-- START TEXT --

The documents' release just before France enters a roughly two-daylong media blackout — during which politicians, journalists and even ordinary citizens are legally required to pull back from any public election talk — means that the leak may have very little impact beyond the overheated world of Twitter and Reddit. On the other hand, the publication just before France's media-political machinery shuts down for the weekend might mean that talk of the leak — regardless of its veracity — will dominate dinner table conversations as French voters make up their minds Saturday.
French officials scrambled to put a lid on the highly unusual situation. Soon after the release, France's electoral commissioned issued guidance asking French publications to refrain from covering the leak.
"Free and fair elections are at play," the statement said, adding that there could penalties, even criminal ones, for rebroadcasting forged documents.
That did little to cool the feverish coverage in many corners of social media, where far right supporters dueled with academics and journalists over the meaning of the leak.

-- END TEXT --
-- START DATA SEGMENT --

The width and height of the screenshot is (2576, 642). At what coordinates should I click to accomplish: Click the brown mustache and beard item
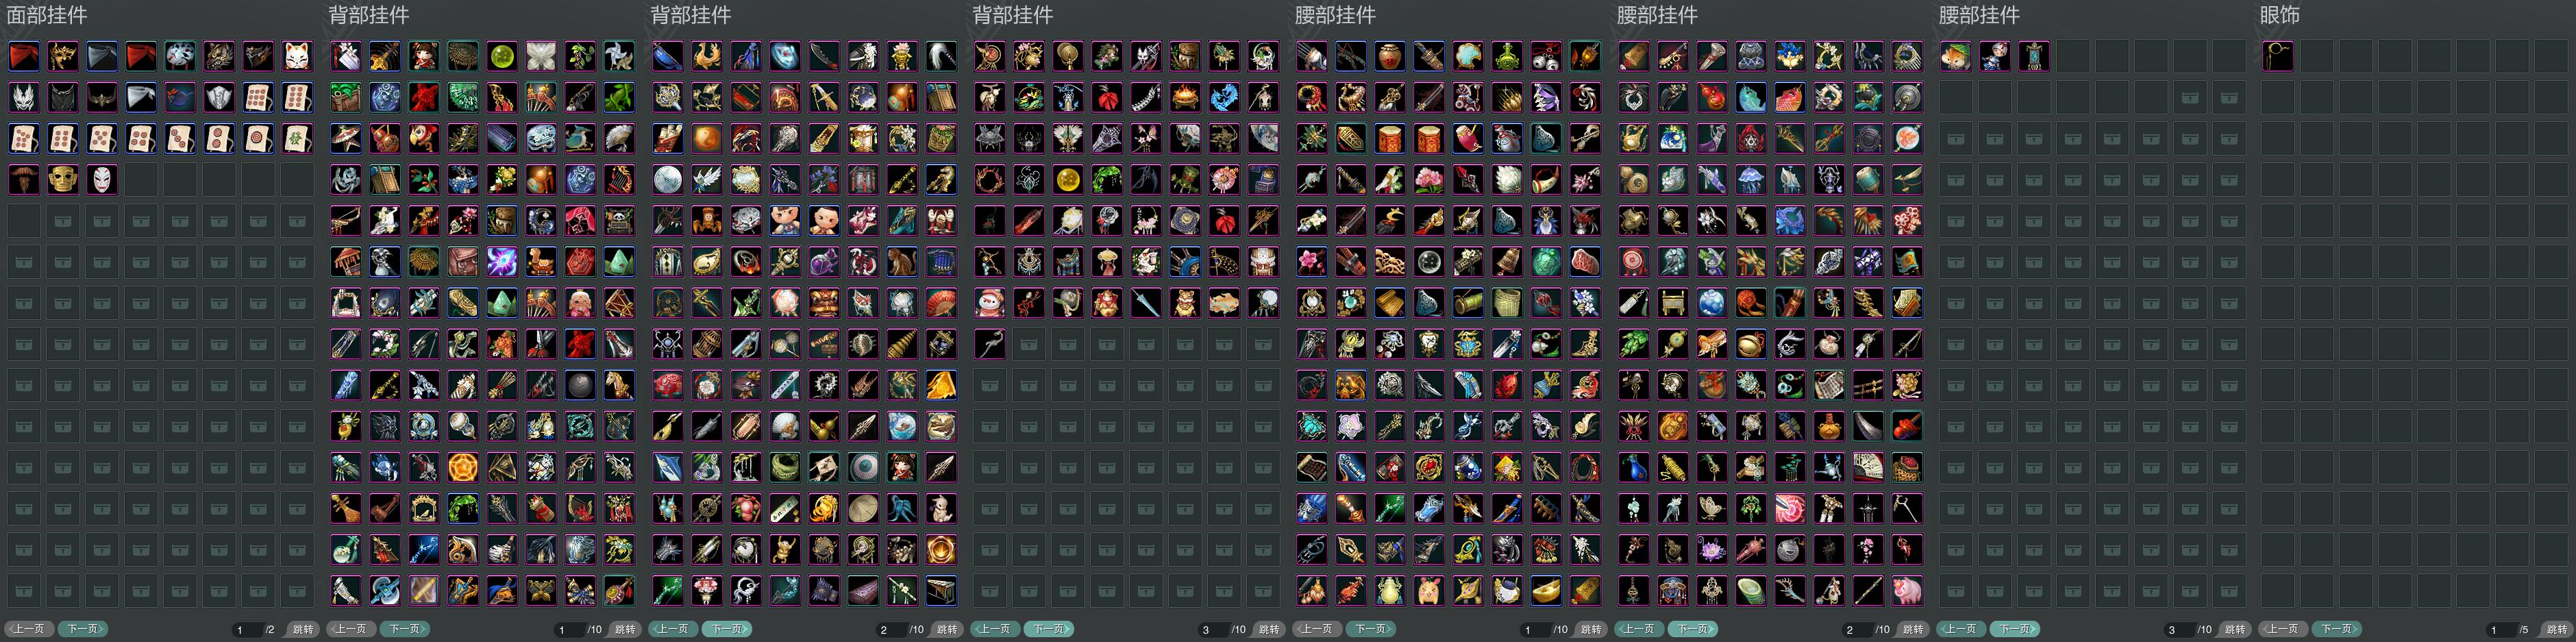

-- END DATA SEGMENT --

§ WHAT IS ASKED
1. From the French election leak text, extract the passage starting with "The documents' release" and going on through "their minds Saturday.".
2. List every group that the French election leak text says is legally required to pull back from public election talk during the media blackout.

§ ANSWERS BELOW
1.
The documents' release just before France enters a roughly two-daylong media blackout — during which politicians, journalists and even ordinary citizens are legally required to pull back from any public election talk — means that the leak may have very little impact beyond the overheated world of Twitter and Reddit. On the other hand, the publication just before France's media-political machinery shuts down for the weekend might mean that talk of the leak — regardless of its veracity — will dominate dinner table conversations as French voters make up their minds Saturday.

2.
- Politicians
- Journalists
- Ordinary citizens